Opdivo-Chemo Combination Improves Survival in GI Cancers


Opdivo (nivolumab) plus chemotherapy demonstrated significant improvements in survival in patients with previously untreated advanced or metastatic gastric cancer, gastroesophageal junction cancer or esophageal adenocarcinoma when compared with chemotherapy treatment alone, according to a phase 3 trial.

Findings from the phase 3 CheckMate-649 trial were presented at the 2024 Gastrointestinal Cancers Symposium.

This randomized study included a total of 2,031 patients, 789 of whom were in the Opdivo plus chemotherapy arm and 792 of whom were in the chemotherapy alone arm.

The median age of patients enrolled in each arm was 62 and 61, respectively. Most of the population identified as male (68% versus 71%), had gastric cancer at initial diagnosis (70% versus 70%), had metastatic disease (96% versus 95%) and had an ECOG performance status of 1 (58% versus 57%), meaning patients were restricted in strenuous activities.

Patients with previously untreated, unresectable advanced or metastatic gastric cancer, gastroesophageal junction cancer or esophageal adenocarcinoma with no known HER2-positive status and an ECOG performance status of 0 or 1 were eligible to enroll in the trial.

Patients were grouped based on tumor cell PD-L1 expression, region, ECOG performance status and type of chemotherapy received.

Study Highlights:

  • Opdivo with chemotherapy improves survival in GI cancers, compared to chemotherapy alone.
  • Patients in the Opdivo-chemo group lived longer without disease worsening.
  • Opdivo is the first treatment of its kind showing long-term benefits and safety over four years.
  • Opdivo-chemo resulted in a positive response in 58% of patients, with manageable side effects.
  • Although some side effects led to treatment discontinuation, the overall safety was considered acceptable for the survival benefits observed.

Results reflected survival improvements, specifically with overall survival (OS; time from diagnosis or start of treatment when a patient is still alive) and progression-free survival (PFS; time during and after treatment when patients live with disease but it does not worsen).

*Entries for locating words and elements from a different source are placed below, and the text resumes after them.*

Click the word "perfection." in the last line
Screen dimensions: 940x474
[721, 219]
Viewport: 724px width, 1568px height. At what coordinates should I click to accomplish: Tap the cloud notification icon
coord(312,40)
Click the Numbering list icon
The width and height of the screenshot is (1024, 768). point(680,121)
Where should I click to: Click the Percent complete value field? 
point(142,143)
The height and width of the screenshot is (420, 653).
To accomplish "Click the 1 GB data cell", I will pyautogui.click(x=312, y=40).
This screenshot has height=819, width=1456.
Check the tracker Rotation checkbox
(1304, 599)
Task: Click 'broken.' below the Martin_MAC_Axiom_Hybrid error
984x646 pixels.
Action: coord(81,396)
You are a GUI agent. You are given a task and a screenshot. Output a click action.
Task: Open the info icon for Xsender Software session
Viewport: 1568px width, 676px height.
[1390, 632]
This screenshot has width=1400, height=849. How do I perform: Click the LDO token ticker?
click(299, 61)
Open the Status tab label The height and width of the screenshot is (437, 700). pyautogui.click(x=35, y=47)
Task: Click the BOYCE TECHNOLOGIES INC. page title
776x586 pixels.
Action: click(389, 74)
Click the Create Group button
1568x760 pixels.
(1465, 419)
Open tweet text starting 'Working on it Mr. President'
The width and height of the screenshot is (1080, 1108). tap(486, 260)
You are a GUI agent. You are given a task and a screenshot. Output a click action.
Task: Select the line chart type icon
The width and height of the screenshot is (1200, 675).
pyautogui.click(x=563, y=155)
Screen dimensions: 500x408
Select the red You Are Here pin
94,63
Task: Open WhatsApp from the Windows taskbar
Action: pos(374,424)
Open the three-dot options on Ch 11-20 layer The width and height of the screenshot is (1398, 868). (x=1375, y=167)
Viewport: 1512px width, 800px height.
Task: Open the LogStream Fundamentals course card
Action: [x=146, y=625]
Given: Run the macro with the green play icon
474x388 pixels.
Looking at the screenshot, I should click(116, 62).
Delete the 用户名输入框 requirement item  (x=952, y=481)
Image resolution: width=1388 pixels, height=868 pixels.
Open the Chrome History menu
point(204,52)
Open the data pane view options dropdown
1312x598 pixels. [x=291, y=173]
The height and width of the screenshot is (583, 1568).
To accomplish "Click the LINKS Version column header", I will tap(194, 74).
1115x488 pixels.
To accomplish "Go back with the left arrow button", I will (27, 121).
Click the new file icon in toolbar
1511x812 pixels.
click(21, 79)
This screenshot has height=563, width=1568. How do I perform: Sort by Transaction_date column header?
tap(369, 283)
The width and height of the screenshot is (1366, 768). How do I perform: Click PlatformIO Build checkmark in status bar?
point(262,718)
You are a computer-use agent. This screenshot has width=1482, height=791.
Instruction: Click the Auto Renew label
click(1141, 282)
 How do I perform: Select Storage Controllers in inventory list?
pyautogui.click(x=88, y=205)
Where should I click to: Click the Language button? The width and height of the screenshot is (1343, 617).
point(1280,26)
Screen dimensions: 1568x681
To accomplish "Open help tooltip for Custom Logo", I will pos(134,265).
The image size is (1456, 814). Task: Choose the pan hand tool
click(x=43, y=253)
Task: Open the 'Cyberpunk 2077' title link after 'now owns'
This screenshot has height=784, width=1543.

The median OS in the overall population was 13.7 months in the Opdivo-chemotherapy arm and 11.6 months in the chemotherapy-alone arm. The median PFS in the overall population was 7.7 months in the Opdivo-chemotherapy arm and 6.9 months in the chemotherapy-alone arm.

“(Opdivo) is the first PD-1 inhibitor plus chemotherapy combination to demonstrate long-term efficacy versus chemotherapy and acceptable safety after four years of follow-up in patients with previously untreated advanced (gastric cancer, gastroesophageal junction cancer, or esophageal adenocarcinoma),” Dr. Kohei Shitara, lead study author, said during the presentation.

Shitara is a medical oncologist and the chief of the department of gastrointestinal oncology of the National Cancer Center Hospital East in Kashiwa, Japan.

READ MORE: Adding Opdivo to Frontline Chemo Boosts Survival in Advanced GI Cancers

At the data cutoff, the minimum follow-up was 48.1 months. Three patients in the combination arm and nine in the chemotherapy arm were still receiving treatment at the cutoff.

The objective response rate (ORR; percentage of patients who had a partial or complete response to treatment) in the total population was 58% in the Opdivo-chemotherapy arm and 46% in the chemotherapy-alone arm, with most patients experiencing a partial response (47% versus 39%), as well as complete responses (11% versus 7%) and stable disease (28% versus 33%).

The median duration of response (DOR; time from start of study until disease progression or death in patients with a partial or complete response) in the overall population was 8.5 months and 6.9 months in each respective arm.

No new safety signals were reported, according to the study. Any grade treatment-related side effects occurred in 95% of patients in the Opdivo-chemotherapy arm and 89% of patients in the chemotherapy-alone arm.

Treatment-related side effects leading to discontinuation occurred in 42% and 26% of patients in each respective arm, with 19% and 10% in each arm resulting from severe to life-threatening treatment-related side effects.

The most common severe to life-threatening treatment-related side effects in the Opdivo-chemotherapy arm included neutropenia (lower levels of white blood cells; 16%), anemia (6%) and increased lipase (enzymes that break down fats in food; 6%).

In the chemotherapy-alone arm, the most common severe to life-threatening treatment-related side effects included neutropenia (13%), diarrhea (3%), peripheral neuropathy (numbness or pain in hands and feet; 3%), anemia (3%) and vomiting (3%). A total of 16 patients in the Opdivo-chemotherapy arm and four patients in the chemotherapy-alone arm experienced treatment-related deaths.